I can't say I know much about dancing or women, but dammit,
I KNOW PERIODS. ... That came out wrong. Lemme re-punctuate that real quick:
Soft, feminine footsteps. A woman’s feet danced around on the floor, graceful and fluid, twirling from one place to the next with the movement of a ballerina. Her bare, smooth legs moved to an unheard rhythm, only heard by her -- sweet melodies passing through a white chord to her ears.
Why have I done that? Simple: we're dancing around the sentence, graceful and fluid, twirling from one image to the next with the flow of a ballerina's dance. This is the part where you can break rules to send your message better, and the message is flowing -- so why not let the sentences flow too?
EDIT: One more thing. This one, I'm tempted to reach for the red pen. In the shooting scene, there's a very sudden transition from Kaelyn's to Harris's perspective. I sorta picture this scene through a camera lens, and if I was directing a movie, at that moment there'd be a long, slow camera pan to Harris, to put the viewers into HIS head instead of hers.

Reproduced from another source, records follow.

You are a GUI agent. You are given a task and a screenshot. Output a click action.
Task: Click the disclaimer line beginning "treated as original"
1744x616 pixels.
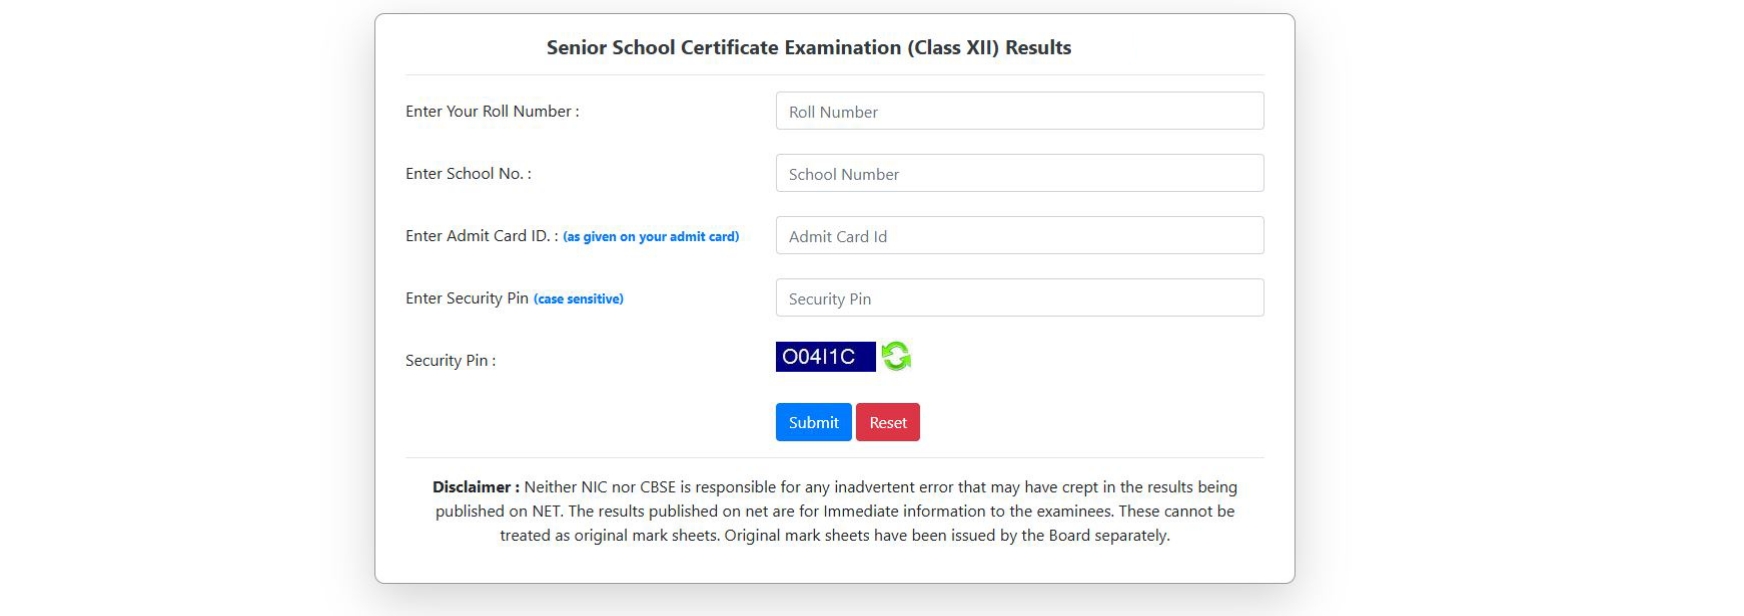click(x=834, y=535)
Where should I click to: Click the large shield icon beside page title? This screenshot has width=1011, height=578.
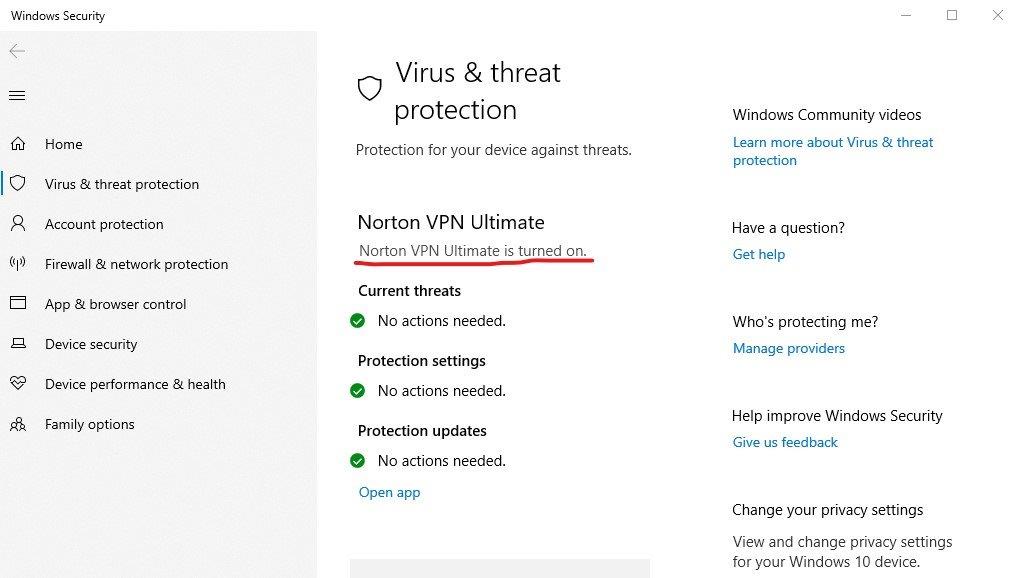pos(370,89)
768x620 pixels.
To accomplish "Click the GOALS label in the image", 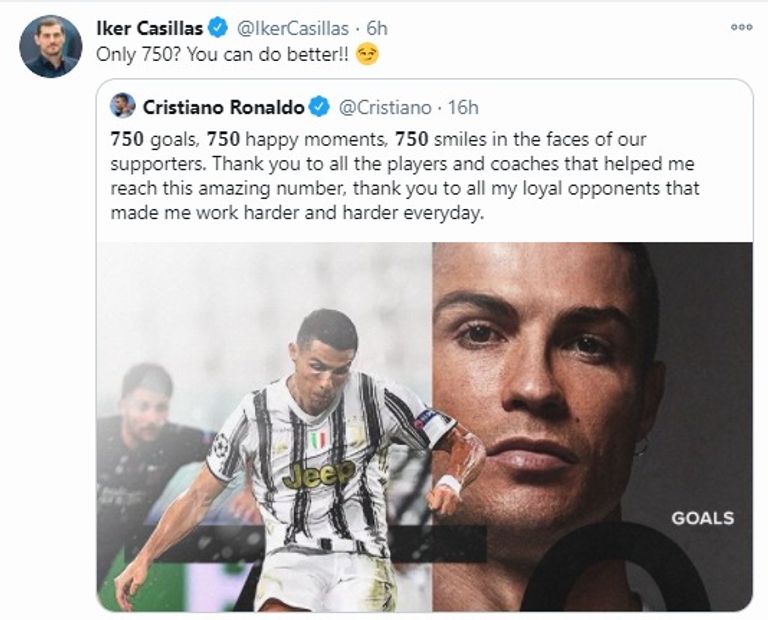I will [x=702, y=519].
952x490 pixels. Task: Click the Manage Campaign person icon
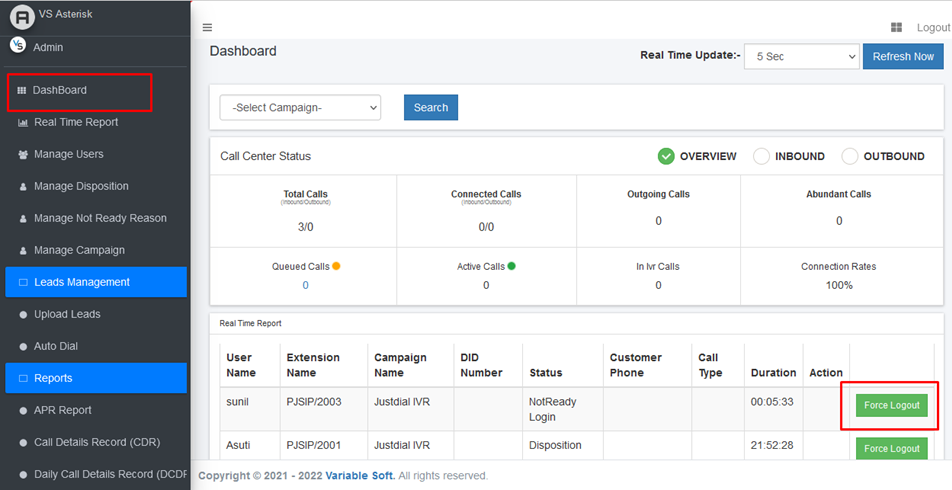(x=23, y=251)
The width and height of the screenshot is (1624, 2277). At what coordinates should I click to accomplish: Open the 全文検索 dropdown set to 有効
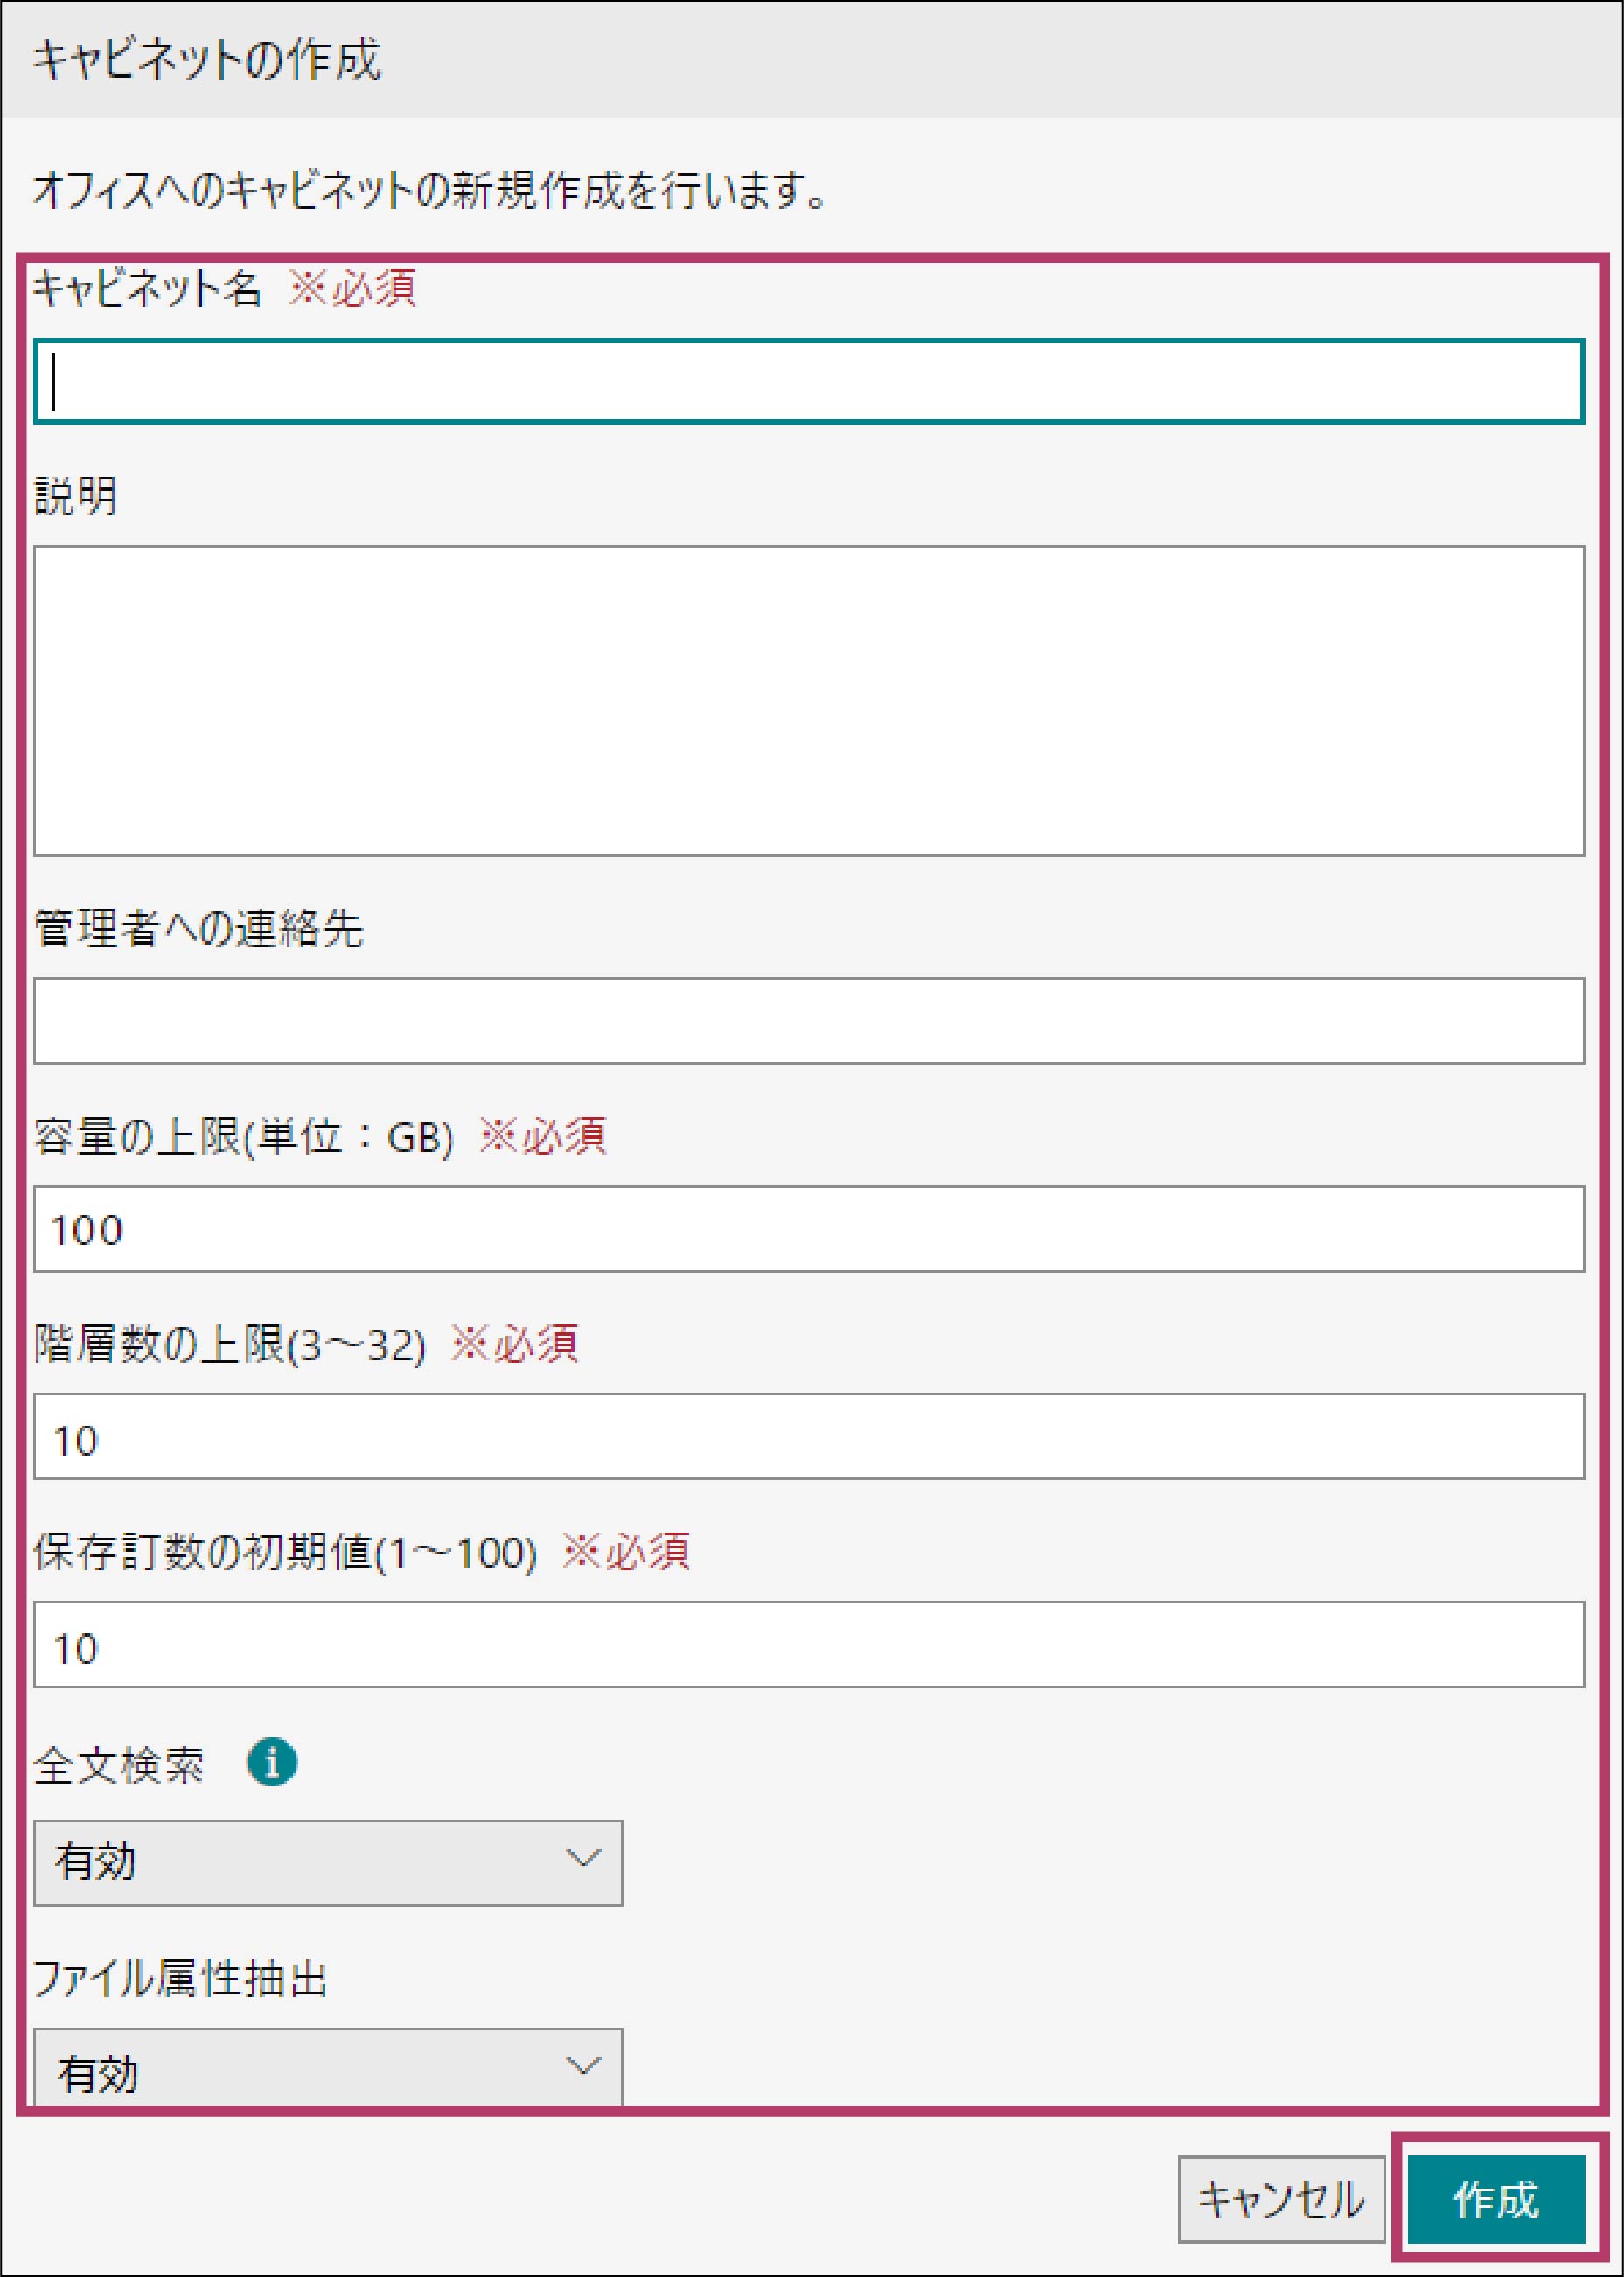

It doesn't really do that here...... Not to say you CAN'T do that in writing ever, but like, Idunno. It jumped out at me a little while I was reading and felt out-of-place. Whether that's a problem or not, as well as how/if it needs to be fixed, I mean, your thoughts are as good as mine. But I thought I'd call attention to it anyway.
That's it, that's all I got. OH -- I like the way you write dialogue. We don't need any he-said-she-saids in there and you were wise to leave them out. Okay, THAT is all I've got. Great job.